Old Age

Sunday, April 18, 2021

I will turn 74 years old in about six months, and it’s hard not to reflect back and wonder how else I could have lived my life. Is there some way I might have seen myself fitting in when I was a young adult, and therefore made a better life for myself? Not likely. I am not a likable person, something made brutally clear to me throughout the first 18 years of my life, and subtly reinforced in repeated ways in the next five decades. If I sought refuge in communities of poets when I was young, it was only because fifty years ago those communities were the only ones willing to tolerate my existence. Even then, I worked at the peripheries, sustaining myself as a member of those communities in large part because I only intermittently flinched at doing a lot of work on behalf of others. A few people might have the illusion that I have been more than an exceptionally minor figure in the West Coast Poetry Renaissance. Get real. Try to find a book of my poems, published in the past 30 years, in a public library; and if you are the proprietor of a domestic library, and have a “recent” volume of my poems, count yourself an oddity. You are one of less than 100 people in this entire country.

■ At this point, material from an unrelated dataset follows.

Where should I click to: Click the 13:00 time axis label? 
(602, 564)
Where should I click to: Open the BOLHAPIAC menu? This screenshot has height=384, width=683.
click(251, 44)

This is not to say that I have wasted my life. Poetry still gives me immense pleasure, and teaching others to write and read poetry is gratifying work. I am still amazed, in fact, that after turning 50 years old I somehow ended up writing a book about West Coast poets that eventually led to remunerative work. I am earning enough, in fact, that I am now starting to slowly pay off the student loans I took out in order to write that book. With luck, I will die debt-free. Since my spouse doesn’t work and I have her loans to pay off, too, this will be a long haul. In the meantime, at least I have a job — albeit a demanding one — that enables me to rent a decent place to live and to buy nourishing food. Access to medical care, of course, is another matter. As the pandemic made abundantly clear, I am eminently disposable from the point of view of the system. Given a choice between me and a younger person, the policy is well in place, nor will it be amended in the future. It’s hard to keep working, knowing that one’s life is worth only a perfunctory effort.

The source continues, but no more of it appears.